Dressing Properly for the Field

News & Tips: Dressing Properly for the Field

As a retired licensed hiking guide for the Department of Environmental Conservation and a volunteer Hike Coach for the Leukemia/Lymphoma Society for many years, I taught trail safety, and particularly how to be comfortable on the trail and get the most out of your outdoor experience.

DressingProperlyField RHBaselayer10207779
Baselayers that have moisture-wicking capabilities is an important item to have when in the outdoors.

Wearing the right clothing for your comfort is essential. Whether you're hiking, hunting or fishing, your body is constantly adjusting for changes in the temperature and humidity. Some days you'll sweat more than others; yet, on other days you won't even break a bead. Still, you're losing moisture all the time, and you're dehydrating whether you're wiping your brow off or not. So how you dress affects your level of comfort outside. With the diversity of fabrics to choose from these days, you are more prepared than ever before to protect yourself against the swings in weather conditions and temperatures.

Regardless of your sport, leave the cotton home. Unblended cotton, that is 100 percent cotton, while still a fabric of choice by many for casual wear, has no real place for the outdoors anymore. Cotton has no wicking features, per se, and it stays wet longer, which translates into getting a chill and maybe not warming up again. With brands such as RedHead, Under Armour and Columbia, the textile industry today offers a wide range of synthetic blends with great features and benefits in clothing for all outdoor activities.

Synthetic fabrics have various "blends" of cotton and polyester, and some are even 100 percent polyester. And each manufacturer has their own patents on fabric technology, too; such as Columbia's patent that includes a polymer technology in their fabric that helps lower body temperature, in addition to wicking away perspiration. In fact, for the tropic and sub-tropic anglers, Columbia's technologists even suggest layering for heat. Yes, even during the high temperatures of the tropics. Layering, using their tactical applications, lowers dehydration and lowers your body temperature.

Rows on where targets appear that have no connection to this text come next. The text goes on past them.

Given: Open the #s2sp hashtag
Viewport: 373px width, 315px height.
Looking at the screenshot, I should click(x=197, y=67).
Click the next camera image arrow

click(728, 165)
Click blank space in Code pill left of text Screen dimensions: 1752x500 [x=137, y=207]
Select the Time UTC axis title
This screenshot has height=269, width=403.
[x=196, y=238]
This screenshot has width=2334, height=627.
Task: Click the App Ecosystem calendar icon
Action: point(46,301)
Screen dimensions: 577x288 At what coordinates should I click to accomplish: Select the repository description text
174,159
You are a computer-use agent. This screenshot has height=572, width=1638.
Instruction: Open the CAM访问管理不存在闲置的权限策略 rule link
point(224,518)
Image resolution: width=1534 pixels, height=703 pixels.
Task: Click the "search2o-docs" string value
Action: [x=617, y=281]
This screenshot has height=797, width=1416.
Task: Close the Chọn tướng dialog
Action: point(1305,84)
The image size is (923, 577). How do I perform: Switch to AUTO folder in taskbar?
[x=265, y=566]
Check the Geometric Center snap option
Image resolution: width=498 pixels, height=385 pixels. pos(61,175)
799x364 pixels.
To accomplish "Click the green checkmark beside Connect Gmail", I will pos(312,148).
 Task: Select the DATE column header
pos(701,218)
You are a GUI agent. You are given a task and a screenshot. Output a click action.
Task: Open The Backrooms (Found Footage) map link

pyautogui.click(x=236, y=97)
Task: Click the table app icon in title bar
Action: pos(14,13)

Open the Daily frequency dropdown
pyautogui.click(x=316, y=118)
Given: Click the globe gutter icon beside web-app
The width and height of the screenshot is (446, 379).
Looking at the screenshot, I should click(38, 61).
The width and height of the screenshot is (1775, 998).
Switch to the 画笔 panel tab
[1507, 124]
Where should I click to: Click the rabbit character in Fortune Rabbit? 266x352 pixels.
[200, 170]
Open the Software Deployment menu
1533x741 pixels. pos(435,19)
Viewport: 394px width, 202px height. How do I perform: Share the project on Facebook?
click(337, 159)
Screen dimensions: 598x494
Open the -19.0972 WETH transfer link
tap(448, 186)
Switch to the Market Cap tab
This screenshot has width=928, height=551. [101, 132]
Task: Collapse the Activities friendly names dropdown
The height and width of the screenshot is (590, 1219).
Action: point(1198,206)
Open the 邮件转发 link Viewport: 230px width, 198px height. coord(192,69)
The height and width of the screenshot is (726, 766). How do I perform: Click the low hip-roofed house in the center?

Many other manufacturers, too, such at Under Armour, also include some UPF value for sun protection; and some even include an insect repellent formula, too. But all of them have some variation of a polyester blend that includes a wicking capability, cooling features, sun protection and insect repellent capability. The fabrics of today are so innovative with built-in features and benefits it makes your outdoor experience the best it can be. You know your body better than anybody else, so read the manufacturer's labels to find the fabric and style best suited for you

One last note. Many of the manufacturers embed an insect repellent element into their clothing. In the southeast we have a tendency to fish and hunt in warmer temperatures. With the right fabrics, these special features allow us to adjust our comfort level accordingly. In the deep woods, however, the strength of those built-in repellents is limited. They are not strong enough to keep the really bad things away, like ticks and chiggers. DEET, as controversial as it is, is still one of the best repellents against those critters. As long as you take a really thorough shower after returning from the woods, it doesn't have time to enter your system. With that said, products like REPEL 100, used liberally on your legs, arms, neck and torso, combined with the REPEL Sportsmen 40 percent DEET, sprayed on your clothing, will give you the ultimate layer of protection.